*EXERCISE OBJECTIVE*
Copy exactly the line that contains "Howard Hughes Mini Biography (146, 802)" plus all remaining lines of the data, and leave out every line before it.

*ENTRIES SHOWN*
⁂

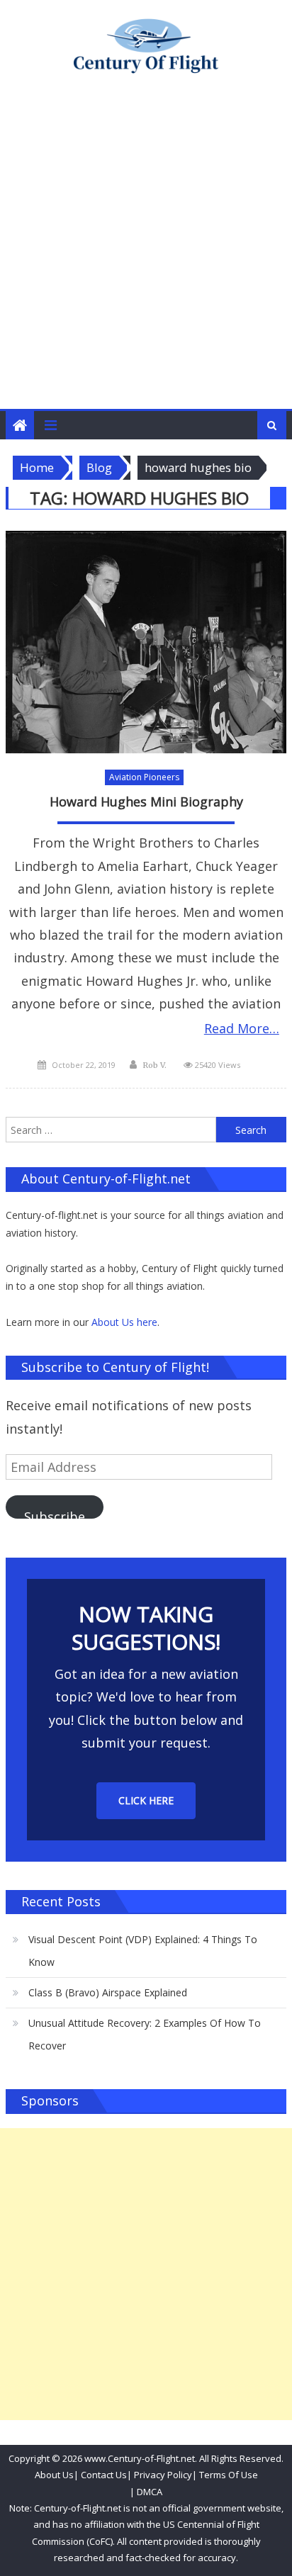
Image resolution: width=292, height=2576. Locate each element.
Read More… (241, 1028)
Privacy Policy (163, 2474)
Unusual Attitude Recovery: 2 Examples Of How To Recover (144, 2034)
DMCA (149, 2491)
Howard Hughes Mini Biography (146, 802)
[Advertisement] (146, 256)
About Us (54, 2474)
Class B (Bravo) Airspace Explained (107, 1992)
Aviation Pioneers (144, 777)
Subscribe (54, 1513)
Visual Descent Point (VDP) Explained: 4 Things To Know (142, 1951)
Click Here (146, 1800)
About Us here (124, 1322)
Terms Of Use (228, 2474)
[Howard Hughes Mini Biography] (146, 642)
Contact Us (103, 2474)
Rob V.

⁂

*SOLUTION FOR THIS EXERCISE*
Howard Hughes Mini Biography (146, 802)
[Advertisement] (146, 256)
About Us (54, 2474)
Class B (Bravo) Airspace Explained (107, 1992)
Aviation Pioneers (144, 777)
Subscribe (54, 1513)
Visual Descent Point (VDP) Explained: 4 Things To Know (142, 1951)
Click Here (146, 1800)
About Us here (124, 1322)
Terms Of Use (228, 2474)
[Howard Hughes Mini Biography] (146, 642)
Contact Us (103, 2474)
Rob V.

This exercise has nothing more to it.